--- Data provided Enclosed Below ---

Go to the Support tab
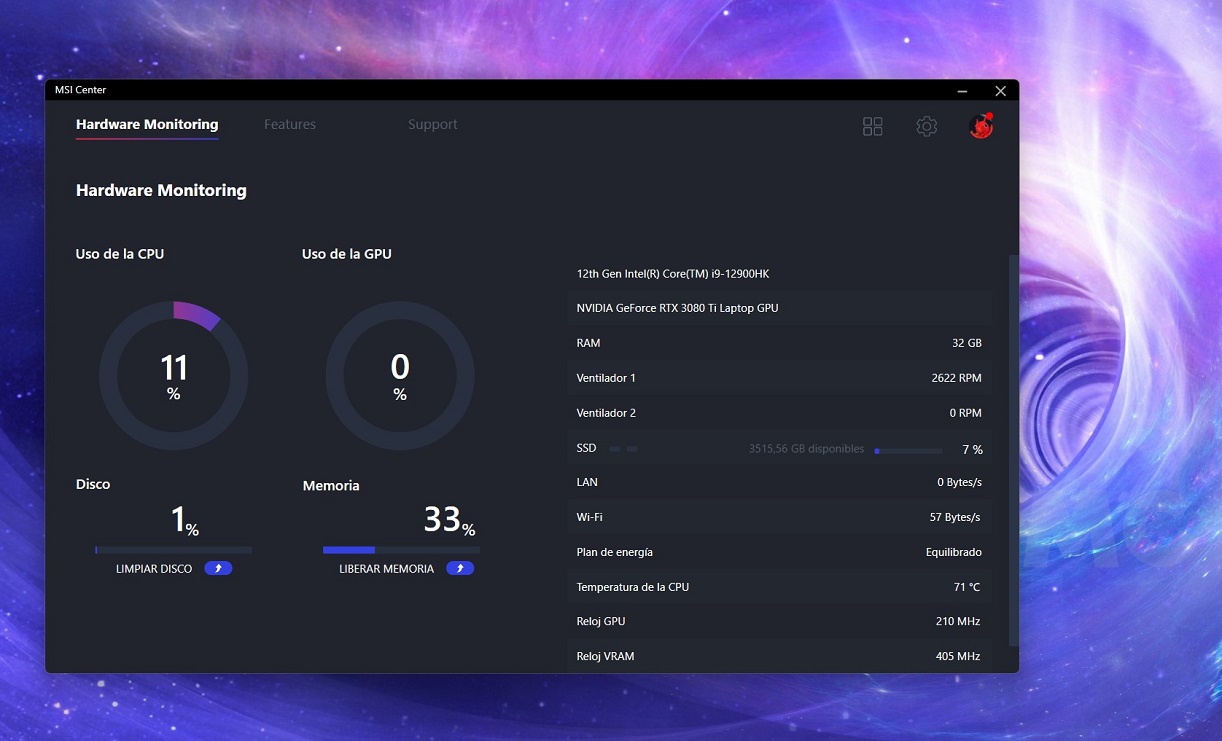Screen dimensions: 1222x741 click(x=433, y=125)
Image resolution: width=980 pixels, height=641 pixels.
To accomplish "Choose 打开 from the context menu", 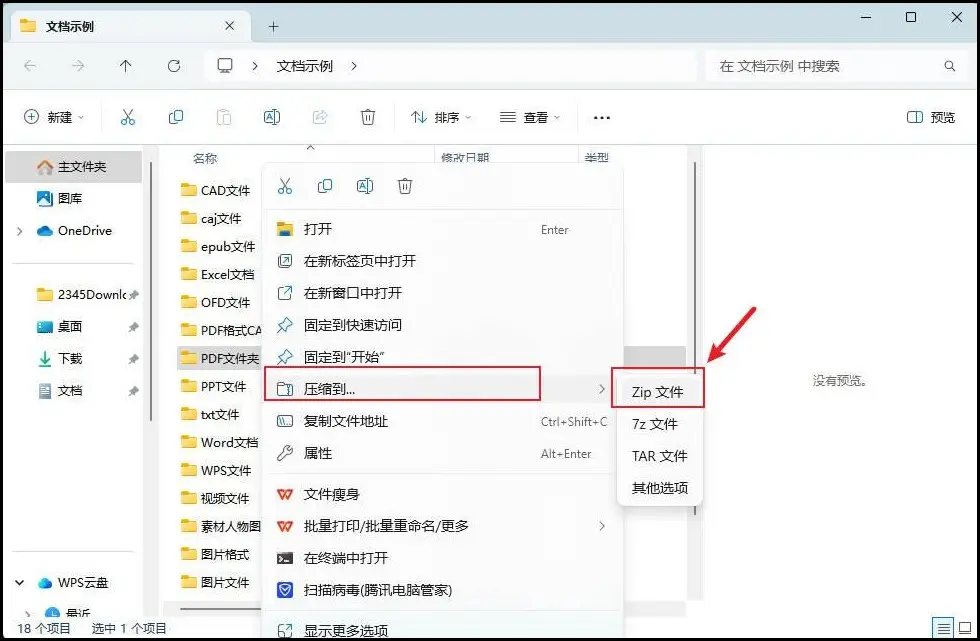I will click(318, 229).
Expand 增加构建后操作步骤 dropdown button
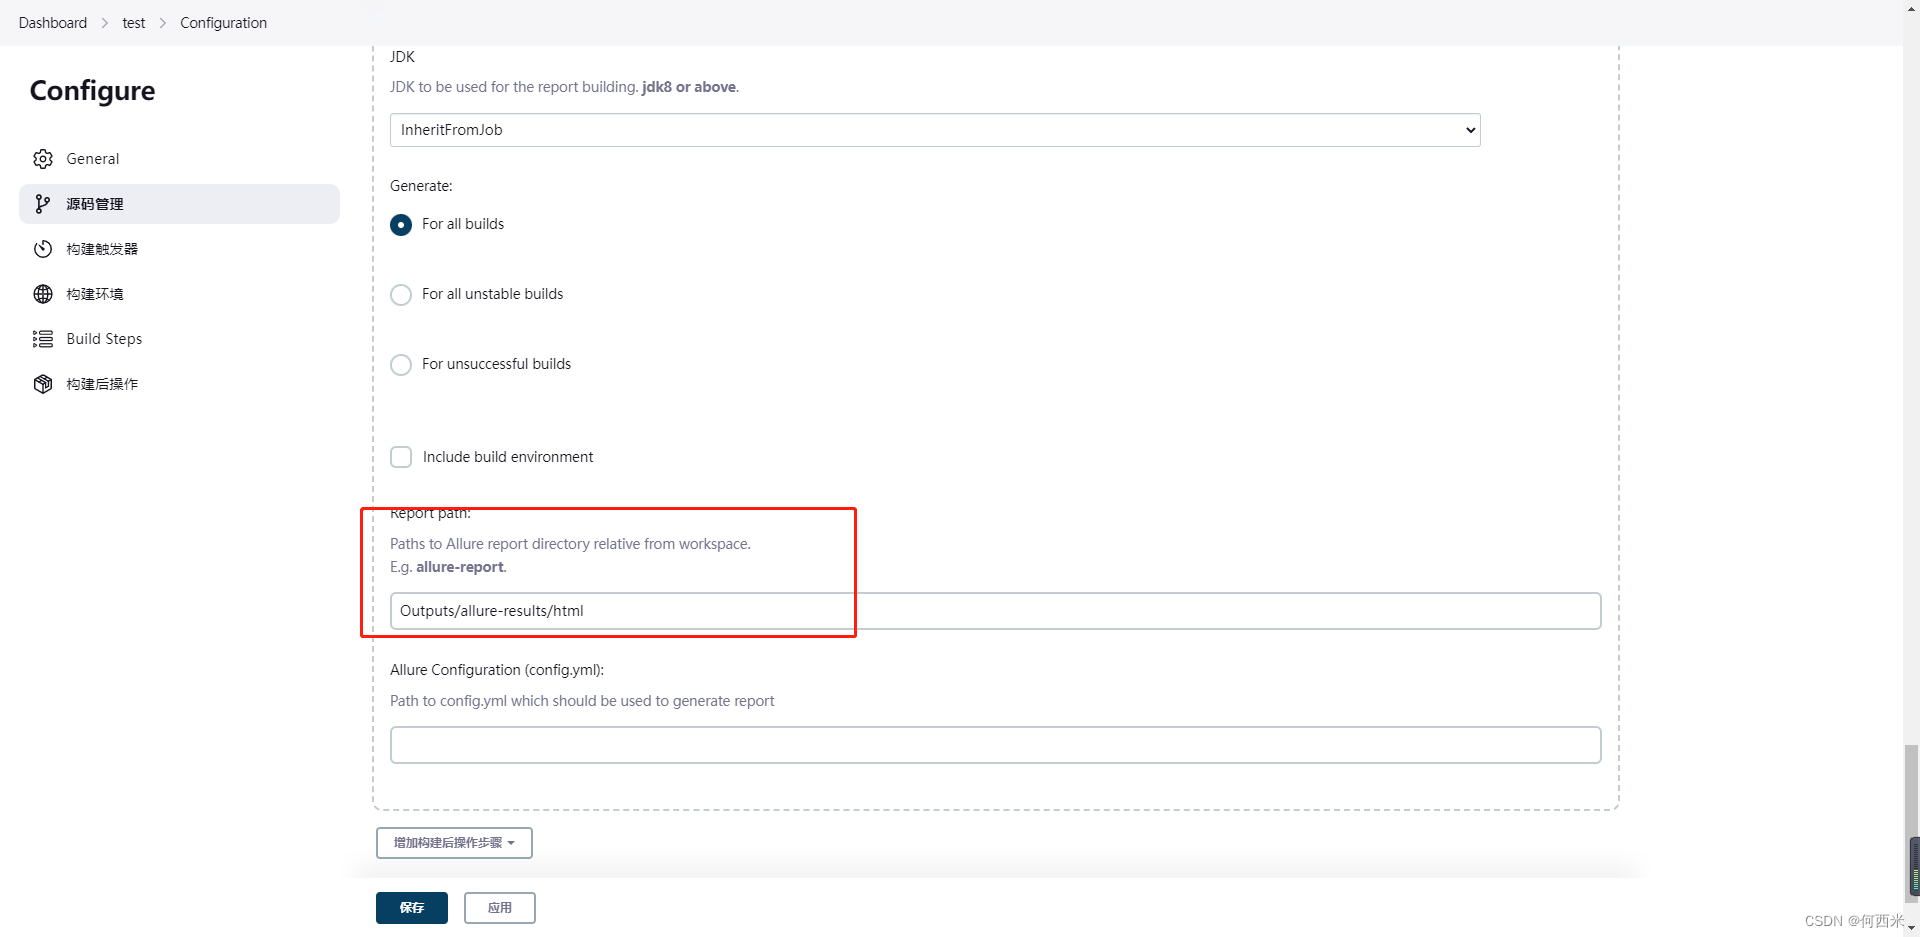1920x937 pixels. (454, 843)
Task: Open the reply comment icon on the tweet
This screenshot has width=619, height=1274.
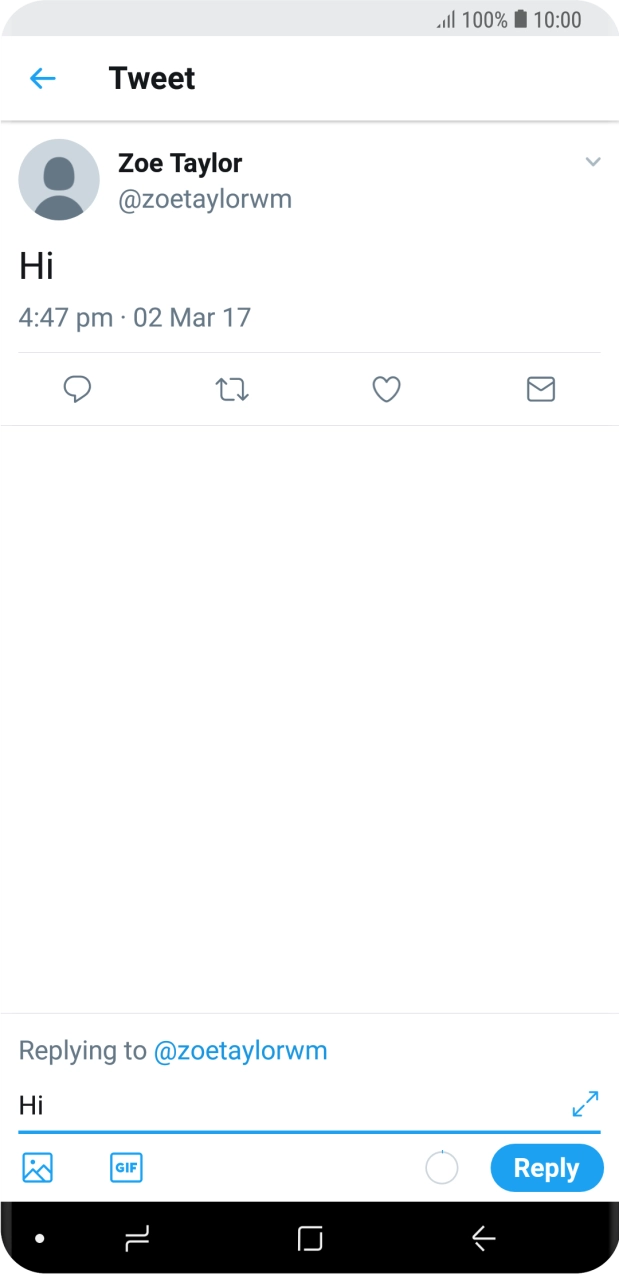Action: (77, 389)
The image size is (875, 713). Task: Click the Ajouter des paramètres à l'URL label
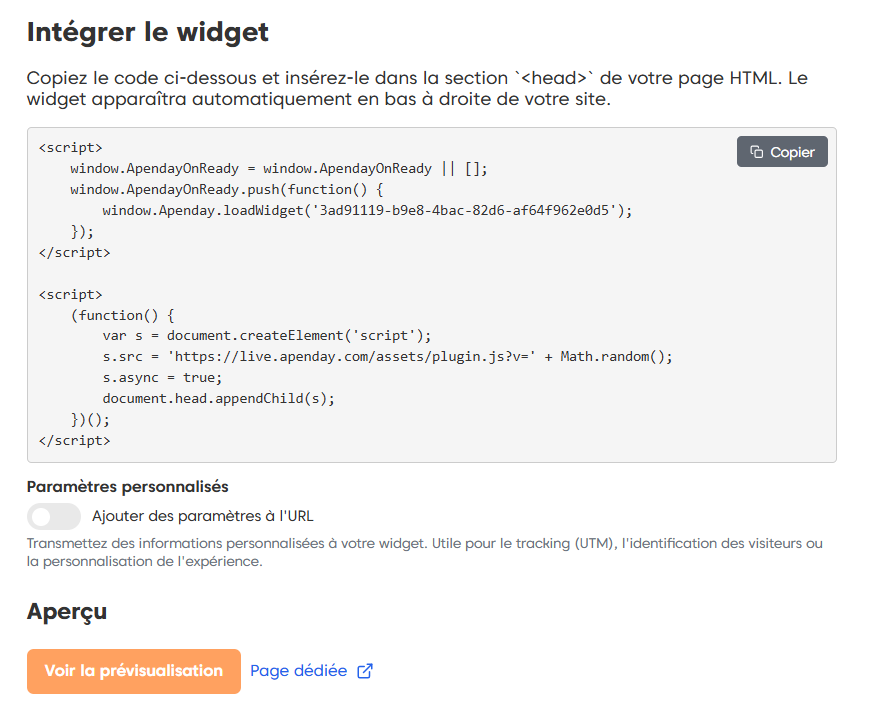(x=203, y=516)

--- End of Enclosed Data provided ---

§ **Action item**
Once the line containing "The image size" is found, it and every line through the end of the records above should be output exactly, with no pictures.

§ **Exercise result**
The image size is (875, 713). Task: Click the Ajouter des paramètres à l'URL label
(x=203, y=516)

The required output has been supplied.